I’m grown past the idea of the ‘romance of scholarship.’

(What’s next? Actually obtaining competency in my chosen subject?)

It’s a bit weird to think that now I just have to finish my thesis, sans rose-petal vapour wafting around my head, and no more visions of greatness. Just visions of practicality that most people have been shoving on me the whole time, but which I have resisted. Well, I resist no more. It is what it is. Maybe we all have to grow up sometime.
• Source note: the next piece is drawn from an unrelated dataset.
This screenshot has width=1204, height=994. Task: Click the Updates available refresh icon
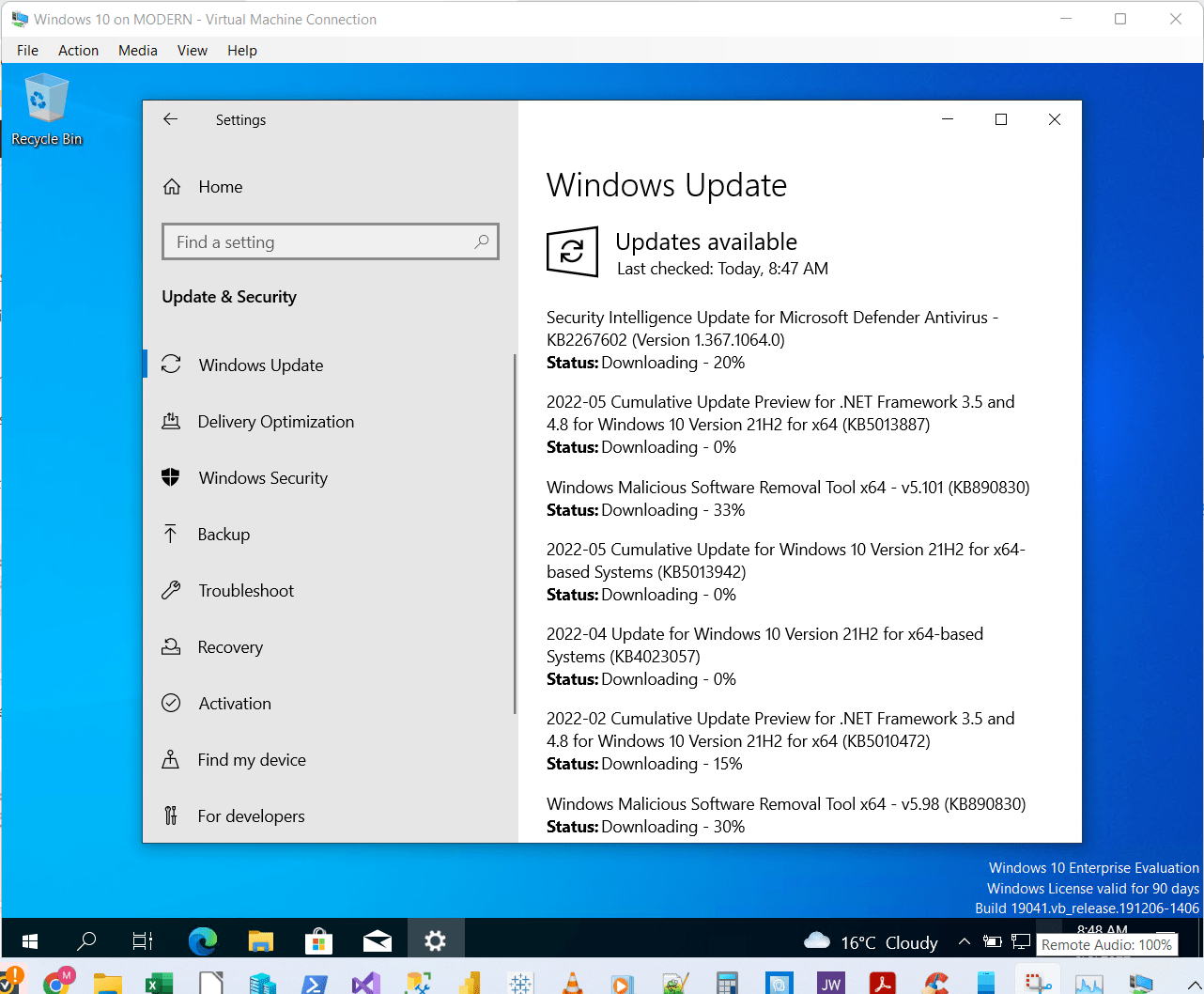point(572,252)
Anyway, now that I have hammered that nail very far down, let’s move on. I just want you to know that I am not using Jacob’s Room as a safe place in which to hide from the modern world. I live in a concrete capsule like so many others and my role in society is currently indefinite. However, the language used in Jacob’s Room simply sparkles, Virginia Woolf noticed every mundane thing without having to turn it over into something gorgeous, or some “aesethetic,” it was just about the noticing. I mostly see the work involved in her prose now—you can let your eyes slide over some sentences, but you realize, in others, the absolute picking and re-picking of the seams that went on there. The tiny stitches (forgive the female metaphor)—if Jane Austen worked days engraving her “tiny pieces of ivory” Virginia Woolf also worked—damned hard. I still don’t really understand fiction, but I am at the beginning of understanding the work that goes on behind three good words strung in a row.

Postscript:

I do love books where nothing happens but people wake up and put on their clothes and a city continues to bulge and contract. And this means—since I meant to read a V. Woolf novel every year, that I will be caught up from 2020 and able to read “The Waves” this year, which I really, REALLY want to do, on a beach with the diss. handed in and all the tiny struggling details forgotten.